The Selangor Forestry Department has announced that 106.65 hectares of four forest reserves are proposed to be degazetted to make way for the Kuala Lumpur Outer Ring Road (KLORR), also known as the East Klang Valley Expressway (EKVE). This means 106.65 ha of forest, legally demarcated as “forest reserve”, will lose its status, and these forests are within the Selangor State Park.

The four forest reserves are the Ulu Langat Forest Reserve, Bukit Sungei Puteh Forest Reserve, Ampang Forest Reserve and Ulu Gombak Forest Reserve. The Ampang Forest Reserve and the Ulu Gombak Forest Reserves are part of the Selangor State Park and important water catchment forests. They form part of the crucial catchment which supplies water to thousands of households and businesses in the Klang Valley.

Having campaigned against the “development” of a sizeable portion of Bukit Sungai Putih Permanent Forest Reserve (degazetted by the state government under Tan Sri Muhammad Muhammad Taib in 1992) in the late nineties, the result is evident for all to see today – rampant housing development with more and more encroachments into the forest. An important water catchment, never mind irreplaceable flora and fauna, has been lost forever to the Klang Valley people.

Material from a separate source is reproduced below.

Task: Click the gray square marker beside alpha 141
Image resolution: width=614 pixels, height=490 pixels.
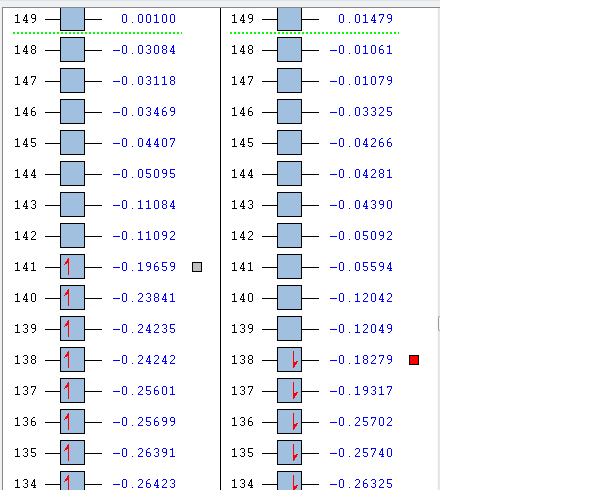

Any highway built through these precious natural resources will affect the function of the forest reserve as a water catchment.

With easy access to the forest reserve, illegal encroachment into the forests will take place, as is evident elsewhere in Malaysia with our lax
enforcement.

Easy access will also make it more attractive for so-called “development” in the future, resulting in even more forests being cleared and more water catchment polluted or lost.

Loss of forests will not only exacerbate the water crisis but will also cause more flash floods and landslides. The highway will also fragment the forest, making it difficult for wildlife to get from one part of the forest patch to another.

Living on the edge of the Bukit Sungai Putih forest, we witness the plight of dusky leaf monkeys and other primates which have been marooned in the small patches of forest cut off from the main forest. During the eighties, a serow (a very rare mammal) was found in a drain just outside this forest because it had been forced out of its restricted habitat.